For almost half of her 7.5 years, our daughter has gone to sleep as her mother delivers a lecture. Not the kind of lecture that follows bad behavior --- our kid just prefers facts to fiction. And so her mother gives a nightly discourse called "Bore Me to Sleep."
Our child knows that no policeman can enter the apartment and take Daddy's computer without a warrant. She knows about the banking crisis (though she prefers to believe that some financial instruments are called "high-heeled munis" and "credit default flops") why the seasons change, how your digestive system works, what fashion designers do, how everything is made of the same atoms, the movement of a bill through the House and Senate --- she's been exposed to a ton of random information.
She could easily be Bill Bryson's child.
Bryson got interested in how the world worked in the 4th or 5th grade, when an illustration in a textbook --- the Earth, with a wedge removed --- caught his interest. It would be nice to report that the book ignited lifelong learning. But it was a standard-issue textbook, not at all exciting. So it wasn't until he was a famous writer (author of a funny memoir called The Life and Times of the Thunderbolt Kid and the even funnier A Walk in the Woods) that he wondered again how the world worked.
A few years and 475 pages later, he produced A Short History of Nearly Everything. My wife devoted a summer to it and read every word. I flunked Science repeatedly in school; it's enough for me to know that some important event occurred 500 million years ago.
Now he's created A Really Short History of Nearly Everything, and he's done me --- and you, and every curious kid burdened by a dull textbook or a brain-dead science teacher --- a huge favor. He's taken the greatest hits of his Big Book, trimmed the history so the text is mostly stories, and added illustrations that are variously helpful and amusing.
The result is a book that a curious 9-year-old can get something out of, a 12-year-old can read like a novel, and an adult can devour, blessing Bryson all the while for explaining the history of life on earth in such reader-friendly prose.
Among the cool contents:
The Big Bang was so massive that, in just three minutes, "98 percent of everything there is, or will ever be in the universe, has been produced."

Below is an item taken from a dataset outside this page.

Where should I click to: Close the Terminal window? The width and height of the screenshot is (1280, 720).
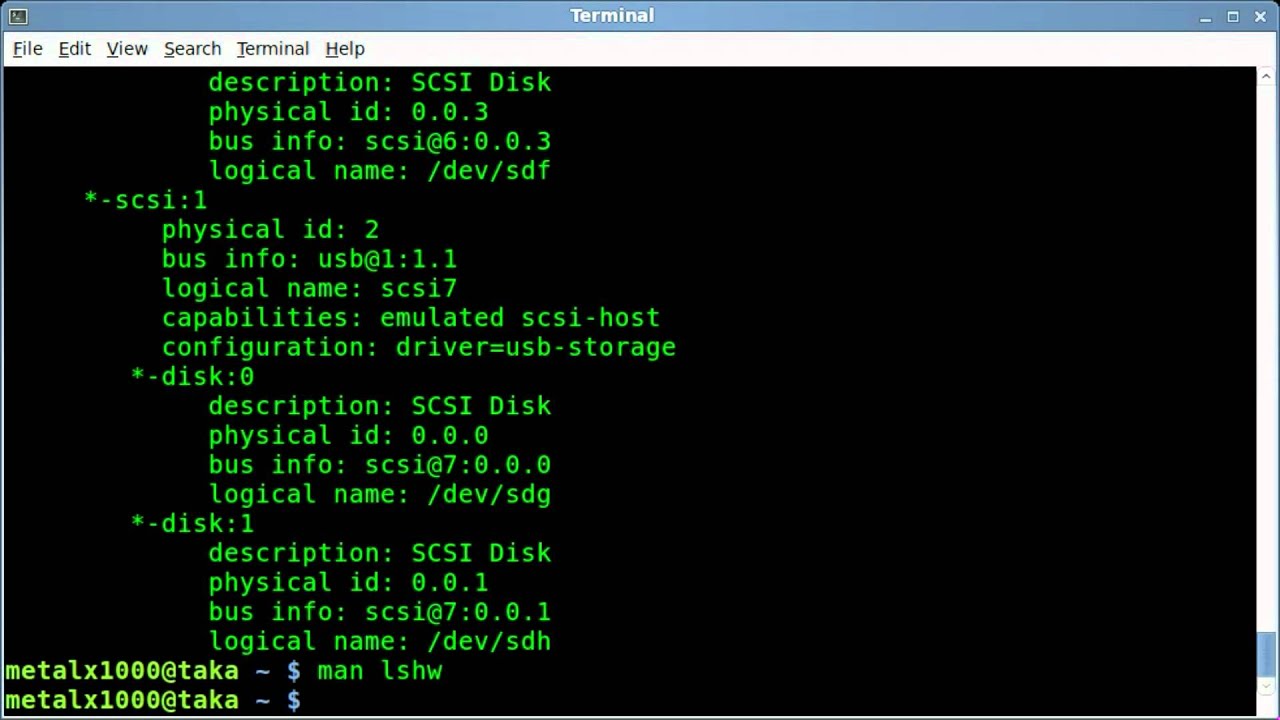tap(1260, 16)
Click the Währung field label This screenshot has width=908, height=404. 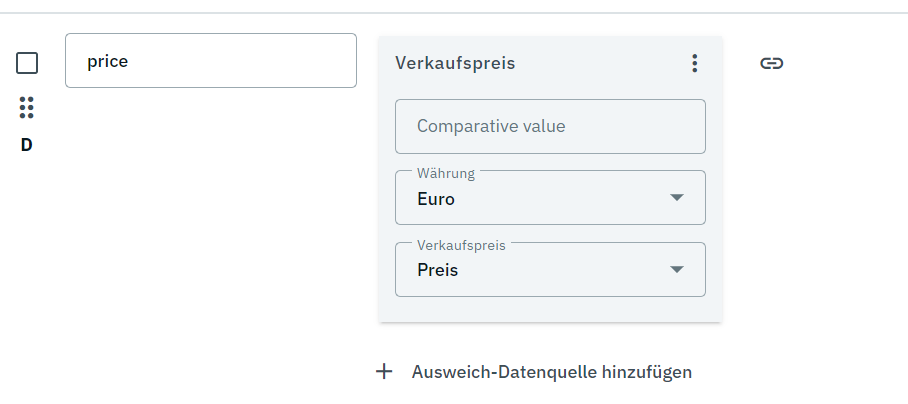point(445,173)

A baby weighing 4 kilograms has about 400,000,000,000,000,000,000,000,000 atoms in its body.
"The average distance between stars is just over 30 million million [no, that's not a typo] kilometres. Of course it is possible that alien beings travel billions of kilometres to amuse themselves by planting crop circles in the English countryside or frightening some poor guy in a truck on a lonely road in Arizona. But it does seem unlikely."
"Fly from London to New York and you will step from the plane a quinzillionth of a second younger than the friends you left behind."

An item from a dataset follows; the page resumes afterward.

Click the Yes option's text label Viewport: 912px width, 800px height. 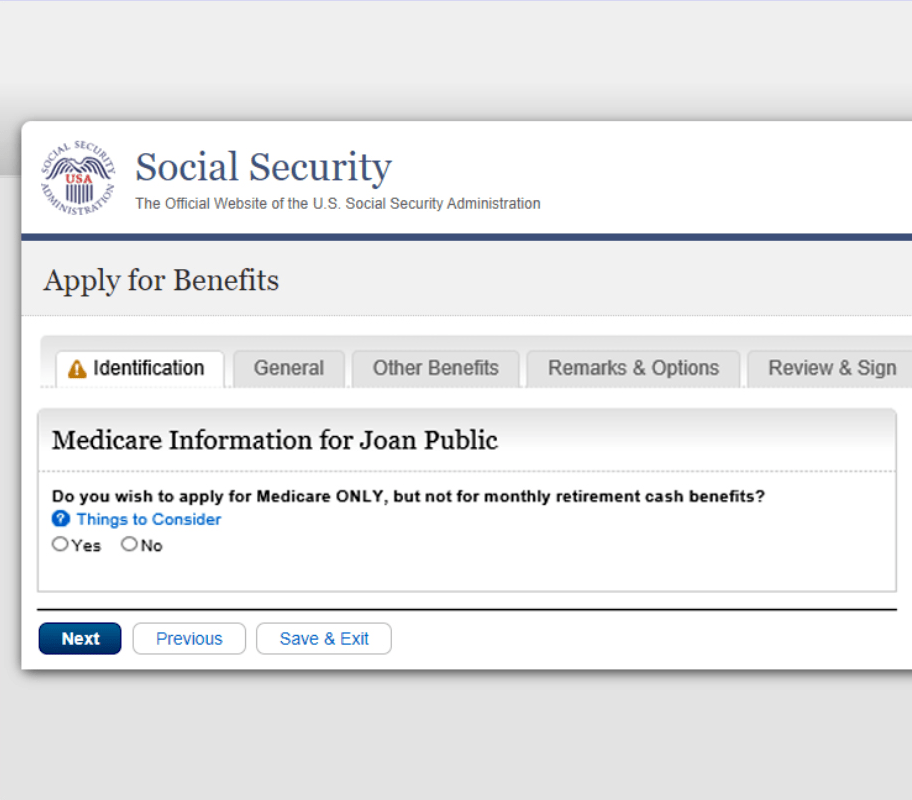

Weather, geology, space, energy, the atom --- it's all here, and all stunningly interesting. What's not here? Creationism. Bryson not only doesn't deal with it, he doesn't acknowledge it; for him, the world is 4,550 million years old. And evolution isn't a "theory," it's a fact: "The first visible mobile residents on dry land were probably like modern woodlice." (In Texas, Oklahoma, Kansas and certain heartland states, a kid who brought this book into school could possibly be in trouble.)
Of greater concern to me than the science/religion schism: "99.99 per cent of all species that have ever lived are no longer with us." And people may be "bad news" for other species. Bryson's conclusion: "If you were designing an organism to look after life in our lonely cosmos, to monitor where it is going and keep a record of where it has been, you wouldn't choose human beings for the job."
This is not to say that the book ends with a downer. Just the opposite. What drives Bryson is the idea that life is exciting, mysterious and glorious. There's no way to read his book without wanting to keep it going for at least another 60 or 70 years.